_PROBLEM TO SOLVE_: Reproduce the data below line for line, with no changes.

Raw data:
-.-.-
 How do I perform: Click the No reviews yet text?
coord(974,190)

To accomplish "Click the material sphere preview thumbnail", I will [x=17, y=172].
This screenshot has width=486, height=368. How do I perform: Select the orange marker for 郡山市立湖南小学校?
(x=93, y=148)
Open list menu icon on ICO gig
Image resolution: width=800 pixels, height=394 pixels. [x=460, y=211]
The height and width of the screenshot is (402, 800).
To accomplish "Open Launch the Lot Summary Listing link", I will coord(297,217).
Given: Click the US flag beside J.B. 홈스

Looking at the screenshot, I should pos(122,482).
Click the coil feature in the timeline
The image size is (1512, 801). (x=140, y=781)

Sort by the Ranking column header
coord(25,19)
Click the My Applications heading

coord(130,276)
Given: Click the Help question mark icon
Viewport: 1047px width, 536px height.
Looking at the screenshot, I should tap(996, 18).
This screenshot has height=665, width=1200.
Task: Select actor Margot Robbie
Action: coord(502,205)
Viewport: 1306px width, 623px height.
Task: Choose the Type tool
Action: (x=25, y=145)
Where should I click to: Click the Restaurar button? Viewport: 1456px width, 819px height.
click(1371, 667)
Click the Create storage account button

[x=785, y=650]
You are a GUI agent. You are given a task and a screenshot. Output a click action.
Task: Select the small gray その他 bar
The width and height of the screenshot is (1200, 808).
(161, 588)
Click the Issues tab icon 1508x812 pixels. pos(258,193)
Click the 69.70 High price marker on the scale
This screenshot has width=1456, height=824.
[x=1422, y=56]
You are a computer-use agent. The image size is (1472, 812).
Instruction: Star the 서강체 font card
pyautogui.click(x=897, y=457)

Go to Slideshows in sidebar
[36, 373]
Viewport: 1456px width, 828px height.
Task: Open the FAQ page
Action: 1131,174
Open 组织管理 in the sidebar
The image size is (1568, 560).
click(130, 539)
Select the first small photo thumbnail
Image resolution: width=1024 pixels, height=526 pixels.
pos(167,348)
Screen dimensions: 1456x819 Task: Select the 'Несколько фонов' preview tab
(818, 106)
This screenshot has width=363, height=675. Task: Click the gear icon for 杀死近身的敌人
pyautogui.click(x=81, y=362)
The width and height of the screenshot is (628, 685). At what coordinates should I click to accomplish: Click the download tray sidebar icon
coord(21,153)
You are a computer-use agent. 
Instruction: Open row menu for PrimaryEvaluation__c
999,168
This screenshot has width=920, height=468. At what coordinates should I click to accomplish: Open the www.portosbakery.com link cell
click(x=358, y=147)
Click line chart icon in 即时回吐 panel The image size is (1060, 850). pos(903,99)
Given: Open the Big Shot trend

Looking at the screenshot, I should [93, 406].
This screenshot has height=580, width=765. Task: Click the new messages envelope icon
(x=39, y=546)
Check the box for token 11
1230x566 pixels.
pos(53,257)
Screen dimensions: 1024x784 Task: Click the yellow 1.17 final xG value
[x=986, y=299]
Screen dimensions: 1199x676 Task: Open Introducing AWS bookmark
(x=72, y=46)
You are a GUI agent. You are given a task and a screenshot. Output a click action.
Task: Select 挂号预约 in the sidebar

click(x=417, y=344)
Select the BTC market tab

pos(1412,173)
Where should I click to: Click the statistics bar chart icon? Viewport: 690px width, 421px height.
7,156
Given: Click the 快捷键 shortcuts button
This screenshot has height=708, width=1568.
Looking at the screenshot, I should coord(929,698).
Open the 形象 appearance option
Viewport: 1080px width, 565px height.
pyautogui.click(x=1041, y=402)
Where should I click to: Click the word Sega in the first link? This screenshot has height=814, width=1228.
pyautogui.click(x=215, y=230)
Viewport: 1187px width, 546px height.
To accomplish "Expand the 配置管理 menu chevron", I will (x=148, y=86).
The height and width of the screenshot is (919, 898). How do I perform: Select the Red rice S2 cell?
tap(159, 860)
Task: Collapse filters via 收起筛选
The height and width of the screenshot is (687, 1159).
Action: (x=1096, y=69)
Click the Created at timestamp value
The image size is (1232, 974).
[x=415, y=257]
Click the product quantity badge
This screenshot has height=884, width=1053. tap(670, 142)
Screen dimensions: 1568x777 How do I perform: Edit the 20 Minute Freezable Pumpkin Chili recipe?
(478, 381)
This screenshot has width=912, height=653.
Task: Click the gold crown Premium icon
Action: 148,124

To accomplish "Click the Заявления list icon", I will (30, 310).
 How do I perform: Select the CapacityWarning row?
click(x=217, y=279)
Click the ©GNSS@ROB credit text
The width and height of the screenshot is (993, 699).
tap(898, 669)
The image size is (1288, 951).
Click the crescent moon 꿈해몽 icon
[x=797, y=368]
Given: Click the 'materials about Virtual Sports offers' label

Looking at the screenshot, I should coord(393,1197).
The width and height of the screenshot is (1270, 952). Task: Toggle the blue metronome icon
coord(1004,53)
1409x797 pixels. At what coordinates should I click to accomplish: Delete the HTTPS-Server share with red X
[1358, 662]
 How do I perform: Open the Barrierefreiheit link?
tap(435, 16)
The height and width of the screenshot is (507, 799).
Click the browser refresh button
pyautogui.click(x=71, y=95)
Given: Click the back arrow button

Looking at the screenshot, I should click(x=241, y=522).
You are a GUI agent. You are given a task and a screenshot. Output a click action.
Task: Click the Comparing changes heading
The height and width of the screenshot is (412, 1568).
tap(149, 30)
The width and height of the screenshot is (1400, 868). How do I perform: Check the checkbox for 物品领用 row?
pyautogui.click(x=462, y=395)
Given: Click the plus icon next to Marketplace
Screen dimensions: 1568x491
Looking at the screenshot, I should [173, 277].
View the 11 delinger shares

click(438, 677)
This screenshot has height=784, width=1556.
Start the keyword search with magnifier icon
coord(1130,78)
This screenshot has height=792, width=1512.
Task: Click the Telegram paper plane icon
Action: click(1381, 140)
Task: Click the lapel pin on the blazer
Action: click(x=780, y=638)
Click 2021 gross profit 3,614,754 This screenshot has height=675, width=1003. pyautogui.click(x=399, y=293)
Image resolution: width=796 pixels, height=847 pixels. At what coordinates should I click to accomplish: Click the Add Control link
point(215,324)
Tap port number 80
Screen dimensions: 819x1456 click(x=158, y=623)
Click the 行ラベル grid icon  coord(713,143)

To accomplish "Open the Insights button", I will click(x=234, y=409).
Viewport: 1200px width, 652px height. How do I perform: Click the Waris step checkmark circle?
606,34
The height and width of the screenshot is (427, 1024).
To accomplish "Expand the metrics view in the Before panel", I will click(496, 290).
-.-.-
_OUTPUT BELOW_:
 How do I perform: Click the No reviews yet text?
coord(974,190)

To accomplish "Click the material sphere preview thumbnail", I will [x=17, y=172].
This screenshot has width=486, height=368. How do I perform: Select the orange marker for 郡山市立湖南小学校?
(x=93, y=148)
Open list menu icon on ICO gig
Image resolution: width=800 pixels, height=394 pixels. [x=460, y=211]
The height and width of the screenshot is (402, 800).
To accomplish "Open Launch the Lot Summary Listing link", I will coord(297,217).
Given: Click the US flag beside J.B. 홈스

Looking at the screenshot, I should pos(122,482).
Click the coil feature in the timeline
The image size is (1512, 801). (x=140, y=781)

Sort by the Ranking column header
coord(25,19)
Click the My Applications heading

coord(130,276)
Given: Click the Help question mark icon
Viewport: 1047px width, 536px height.
Looking at the screenshot, I should tap(996, 18).
This screenshot has height=665, width=1200.
Task: Select actor Margot Robbie
Action: coord(502,205)
Viewport: 1306px width, 623px height.
Task: Choose the Type tool
Action: (x=25, y=145)
Where should I click to: Click the Restaurar button? Viewport: 1456px width, 819px height.
click(1371, 667)
Click the Create storage account button

[x=785, y=650]
You are a GUI agent. You are given a task and a screenshot. Output a click action.
Task: Select the small gray その他 bar
The width and height of the screenshot is (1200, 808).
(161, 588)
Click the Issues tab icon 1508x812 pixels. pos(258,193)
Click the 69.70 High price marker on the scale
This screenshot has width=1456, height=824.
[x=1422, y=56]
You are a computer-use agent. The image size is (1472, 812).
Instruction: Star the 서강체 font card
pyautogui.click(x=897, y=457)

Go to Slideshows in sidebar
[36, 373]
Viewport: 1456px width, 828px height.
Task: Open the FAQ page
Action: 1131,174
Open 组织管理 in the sidebar
The image size is (1568, 560).
click(130, 539)
Select the first small photo thumbnail
Image resolution: width=1024 pixels, height=526 pixels.
pos(167,348)
Screen dimensions: 1456x819 Task: Select the 'Несколько фонов' preview tab
(818, 106)
This screenshot has width=363, height=675. Task: Click the gear icon for 杀死近身的敌人
pyautogui.click(x=81, y=362)
The width and height of the screenshot is (628, 685). At what coordinates should I click to accomplish: Click the download tray sidebar icon
coord(21,153)
You are a computer-use agent. 
Instruction: Open row menu for PrimaryEvaluation__c
999,168
This screenshot has width=920, height=468. At what coordinates should I click to accomplish: Open the www.portosbakery.com link cell
click(x=358, y=147)
Click line chart icon in 即时回吐 panel The image size is (1060, 850). pos(903,99)
Given: Open the Big Shot trend

Looking at the screenshot, I should [93, 406].
This screenshot has height=580, width=765. Task: Click the new messages envelope icon
(x=39, y=546)
Check the box for token 11
1230x566 pixels.
pos(53,257)
Screen dimensions: 1024x784 Task: Click the yellow 1.17 final xG value
[x=986, y=299]
Screen dimensions: 1199x676 Task: Open Introducing AWS bookmark
(x=72, y=46)
You are a GUI agent. You are given a task and a screenshot. Output a click action.
Task: Select 挂号预约 in the sidebar

click(x=417, y=344)
Select the BTC market tab

pos(1412,173)
Where should I click to: Click the statistics bar chart icon? Viewport: 690px width, 421px height.
7,156
Given: Click the 快捷键 shortcuts button
This screenshot has height=708, width=1568.
Looking at the screenshot, I should coord(929,698).
Open the 形象 appearance option
Viewport: 1080px width, 565px height.
pyautogui.click(x=1041, y=402)
Where should I click to: Click the word Sega in the first link? This screenshot has height=814, width=1228.
pyautogui.click(x=215, y=230)
Viewport: 1187px width, 546px height.
To accomplish "Expand the 配置管理 menu chevron", I will (x=148, y=86).
The height and width of the screenshot is (919, 898). How do I perform: Select the Red rice S2 cell?
tap(159, 860)
Task: Collapse filters via 收起筛选
The height and width of the screenshot is (687, 1159).
Action: (x=1096, y=69)
Click the Created at timestamp value
The image size is (1232, 974).
[x=415, y=257]
Click the product quantity badge
This screenshot has height=884, width=1053. tap(670, 142)
Screen dimensions: 1568x777 How do I perform: Edit the 20 Minute Freezable Pumpkin Chili recipe?
(478, 381)
This screenshot has width=912, height=653.
Task: Click the gold crown Premium icon
Action: 148,124

To accomplish "Click the Заявления list icon", I will (30, 310).
 How do I perform: Select the CapacityWarning row?
click(x=217, y=279)
Click the ©GNSS@ROB credit text
The width and height of the screenshot is (993, 699).
tap(898, 669)
The image size is (1288, 951).
Click the crescent moon 꿈해몽 icon
[x=797, y=368]
Given: Click the 'materials about Virtual Sports offers' label

Looking at the screenshot, I should coord(393,1197).
The width and height of the screenshot is (1270, 952). Task: Toggle the blue metronome icon
coord(1004,53)
1409x797 pixels. At what coordinates should I click to accomplish: Delete the HTTPS-Server share with red X
[1358, 662]
 How do I perform: Open the Barrierefreiheit link?
tap(435, 16)
The height and width of the screenshot is (507, 799).
Click the browser refresh button
pyautogui.click(x=71, y=95)
Given: Click the back arrow button

Looking at the screenshot, I should click(x=241, y=522).
You are a GUI agent. You are given a task and a screenshot. Output a click action.
Task: Click the Comparing changes heading
The height and width of the screenshot is (412, 1568).
tap(149, 30)
The width and height of the screenshot is (1400, 868). How do I perform: Check the checkbox for 物品领用 row?
pyautogui.click(x=462, y=395)
Given: Click the plus icon next to Marketplace
Screen dimensions: 1568x491
Looking at the screenshot, I should [173, 277].
View the 11 delinger shares

click(438, 677)
This screenshot has height=784, width=1556.
Start the keyword search with magnifier icon
coord(1130,78)
This screenshot has height=792, width=1512.
Task: Click the Telegram paper plane icon
Action: click(1381, 140)
Task: Click the lapel pin on the blazer
Action: click(x=780, y=638)
Click 2021 gross profit 3,614,754 This screenshot has height=675, width=1003. pyautogui.click(x=399, y=293)
Image resolution: width=796 pixels, height=847 pixels. At what coordinates should I click to accomplish: Click the Add Control link
point(215,324)
Tap port number 80
Screen dimensions: 819x1456 click(x=158, y=623)
Click the 行ラベル grid icon  coord(713,143)

To accomplish "Open the Insights button", I will click(x=234, y=409).
Viewport: 1200px width, 652px height. How do I perform: Click the Waris step checkmark circle?
606,34
The height and width of the screenshot is (427, 1024).
To accomplish "Expand the metrics view in the Before panel", I will click(496, 290).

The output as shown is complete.